(Beginning of PROVIDED INFORMATION)
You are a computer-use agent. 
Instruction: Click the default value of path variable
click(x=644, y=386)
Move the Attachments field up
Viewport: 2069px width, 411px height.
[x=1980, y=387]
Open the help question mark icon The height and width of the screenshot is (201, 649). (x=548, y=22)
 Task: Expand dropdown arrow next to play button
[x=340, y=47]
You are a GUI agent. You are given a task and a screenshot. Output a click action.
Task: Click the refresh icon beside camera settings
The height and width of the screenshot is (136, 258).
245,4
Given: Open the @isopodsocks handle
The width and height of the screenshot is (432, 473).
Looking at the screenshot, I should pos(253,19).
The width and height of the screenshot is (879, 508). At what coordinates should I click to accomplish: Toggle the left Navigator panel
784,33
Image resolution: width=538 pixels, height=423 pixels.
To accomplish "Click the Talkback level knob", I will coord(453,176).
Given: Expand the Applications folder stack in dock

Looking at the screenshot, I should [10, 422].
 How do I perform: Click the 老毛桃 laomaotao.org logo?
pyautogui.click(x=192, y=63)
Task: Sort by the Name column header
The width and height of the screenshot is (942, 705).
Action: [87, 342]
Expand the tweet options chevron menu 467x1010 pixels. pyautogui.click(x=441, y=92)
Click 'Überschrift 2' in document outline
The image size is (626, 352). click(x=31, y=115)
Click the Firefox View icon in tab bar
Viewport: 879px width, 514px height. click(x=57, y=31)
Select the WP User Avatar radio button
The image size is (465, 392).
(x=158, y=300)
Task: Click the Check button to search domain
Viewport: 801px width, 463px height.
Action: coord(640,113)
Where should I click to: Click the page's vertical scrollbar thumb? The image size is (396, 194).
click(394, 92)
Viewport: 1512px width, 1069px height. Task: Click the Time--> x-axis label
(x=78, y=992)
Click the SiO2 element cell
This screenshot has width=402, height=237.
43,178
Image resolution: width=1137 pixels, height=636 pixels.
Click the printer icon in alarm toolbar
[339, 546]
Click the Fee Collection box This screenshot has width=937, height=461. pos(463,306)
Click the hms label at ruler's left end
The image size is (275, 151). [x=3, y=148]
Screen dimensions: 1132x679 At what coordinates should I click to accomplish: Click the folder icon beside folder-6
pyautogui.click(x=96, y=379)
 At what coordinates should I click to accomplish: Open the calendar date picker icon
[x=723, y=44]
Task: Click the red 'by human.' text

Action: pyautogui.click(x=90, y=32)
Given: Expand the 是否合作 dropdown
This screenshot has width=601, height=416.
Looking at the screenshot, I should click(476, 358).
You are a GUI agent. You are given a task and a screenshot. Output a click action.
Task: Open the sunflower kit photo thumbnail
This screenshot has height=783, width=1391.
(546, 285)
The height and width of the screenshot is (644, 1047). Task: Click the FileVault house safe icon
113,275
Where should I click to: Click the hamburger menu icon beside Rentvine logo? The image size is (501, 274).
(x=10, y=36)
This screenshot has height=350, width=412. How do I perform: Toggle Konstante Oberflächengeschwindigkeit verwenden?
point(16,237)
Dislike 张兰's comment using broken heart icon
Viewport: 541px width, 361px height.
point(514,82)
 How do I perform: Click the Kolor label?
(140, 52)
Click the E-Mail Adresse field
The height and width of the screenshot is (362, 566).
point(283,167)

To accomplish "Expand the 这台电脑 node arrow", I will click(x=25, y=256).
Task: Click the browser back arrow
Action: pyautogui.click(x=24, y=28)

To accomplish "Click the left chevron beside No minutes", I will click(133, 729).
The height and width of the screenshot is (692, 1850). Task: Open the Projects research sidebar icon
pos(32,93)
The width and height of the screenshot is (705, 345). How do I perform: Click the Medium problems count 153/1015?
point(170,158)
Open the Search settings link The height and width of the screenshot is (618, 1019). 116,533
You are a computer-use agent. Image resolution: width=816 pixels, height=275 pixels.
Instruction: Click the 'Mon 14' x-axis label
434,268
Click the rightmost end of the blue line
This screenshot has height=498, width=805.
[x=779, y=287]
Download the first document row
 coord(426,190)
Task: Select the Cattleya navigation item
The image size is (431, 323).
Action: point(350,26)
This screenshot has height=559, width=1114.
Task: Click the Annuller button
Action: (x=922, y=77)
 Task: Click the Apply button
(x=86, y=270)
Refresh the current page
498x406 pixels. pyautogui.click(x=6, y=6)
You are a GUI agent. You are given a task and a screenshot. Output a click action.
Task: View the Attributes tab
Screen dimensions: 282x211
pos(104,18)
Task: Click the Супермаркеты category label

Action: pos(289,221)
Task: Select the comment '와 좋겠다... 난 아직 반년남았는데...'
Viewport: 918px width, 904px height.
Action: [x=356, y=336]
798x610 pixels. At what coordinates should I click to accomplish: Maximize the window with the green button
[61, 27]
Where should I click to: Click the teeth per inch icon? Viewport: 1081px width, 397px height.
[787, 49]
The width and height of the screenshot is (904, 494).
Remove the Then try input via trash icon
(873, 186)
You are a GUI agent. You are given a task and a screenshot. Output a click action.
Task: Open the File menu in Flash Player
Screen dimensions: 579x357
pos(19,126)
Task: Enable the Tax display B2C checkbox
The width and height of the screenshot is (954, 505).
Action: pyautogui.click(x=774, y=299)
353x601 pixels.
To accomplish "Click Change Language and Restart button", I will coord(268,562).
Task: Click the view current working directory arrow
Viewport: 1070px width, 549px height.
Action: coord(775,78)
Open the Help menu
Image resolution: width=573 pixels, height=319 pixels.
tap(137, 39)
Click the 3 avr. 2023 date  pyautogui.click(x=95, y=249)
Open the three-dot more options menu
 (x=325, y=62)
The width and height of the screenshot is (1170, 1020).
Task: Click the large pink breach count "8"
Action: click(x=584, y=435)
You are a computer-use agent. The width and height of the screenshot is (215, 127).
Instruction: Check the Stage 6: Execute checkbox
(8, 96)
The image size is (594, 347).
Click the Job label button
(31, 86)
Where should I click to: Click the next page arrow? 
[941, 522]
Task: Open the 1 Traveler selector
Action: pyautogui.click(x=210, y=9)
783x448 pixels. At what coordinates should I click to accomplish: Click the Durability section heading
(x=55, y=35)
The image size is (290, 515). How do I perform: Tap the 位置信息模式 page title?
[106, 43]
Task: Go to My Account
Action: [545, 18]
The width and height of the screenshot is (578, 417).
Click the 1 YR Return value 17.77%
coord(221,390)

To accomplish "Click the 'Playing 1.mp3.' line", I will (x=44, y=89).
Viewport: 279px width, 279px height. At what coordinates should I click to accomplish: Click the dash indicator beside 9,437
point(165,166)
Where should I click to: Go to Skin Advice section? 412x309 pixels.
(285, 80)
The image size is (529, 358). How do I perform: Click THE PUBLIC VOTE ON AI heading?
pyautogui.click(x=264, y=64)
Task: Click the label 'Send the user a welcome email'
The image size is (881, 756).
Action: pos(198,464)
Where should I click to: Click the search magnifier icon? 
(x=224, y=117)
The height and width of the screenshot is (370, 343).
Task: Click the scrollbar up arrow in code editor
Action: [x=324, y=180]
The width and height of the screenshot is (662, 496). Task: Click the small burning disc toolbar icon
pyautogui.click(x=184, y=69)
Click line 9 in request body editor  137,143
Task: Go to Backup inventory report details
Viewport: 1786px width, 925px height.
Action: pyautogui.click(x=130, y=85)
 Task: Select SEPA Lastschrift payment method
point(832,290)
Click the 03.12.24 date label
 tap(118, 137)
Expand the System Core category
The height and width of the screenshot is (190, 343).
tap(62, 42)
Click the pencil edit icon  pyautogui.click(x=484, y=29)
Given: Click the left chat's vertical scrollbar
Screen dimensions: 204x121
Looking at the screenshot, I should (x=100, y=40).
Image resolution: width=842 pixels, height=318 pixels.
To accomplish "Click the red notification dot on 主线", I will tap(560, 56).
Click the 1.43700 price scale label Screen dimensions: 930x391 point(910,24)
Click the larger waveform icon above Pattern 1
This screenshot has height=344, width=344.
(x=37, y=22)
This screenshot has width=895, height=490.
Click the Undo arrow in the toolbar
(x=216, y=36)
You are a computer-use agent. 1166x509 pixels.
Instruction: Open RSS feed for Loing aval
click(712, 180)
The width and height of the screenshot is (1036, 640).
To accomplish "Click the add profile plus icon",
(End of PROVIDED INFORMATION)
*EXERCISE DESCRIPTION*:
Go through the material above, find each line with the string "computer", and copy it.

*EXERCISE SOLUTION*:
You are a computer-use agent. 
You are a computer-use agent. Image resolution: width=816 pixels, height=275 pixels.
You are a computer-use agent. The width and height of the screenshot is (215, 127).
You are a computer-use agent. 1166x509 pixels.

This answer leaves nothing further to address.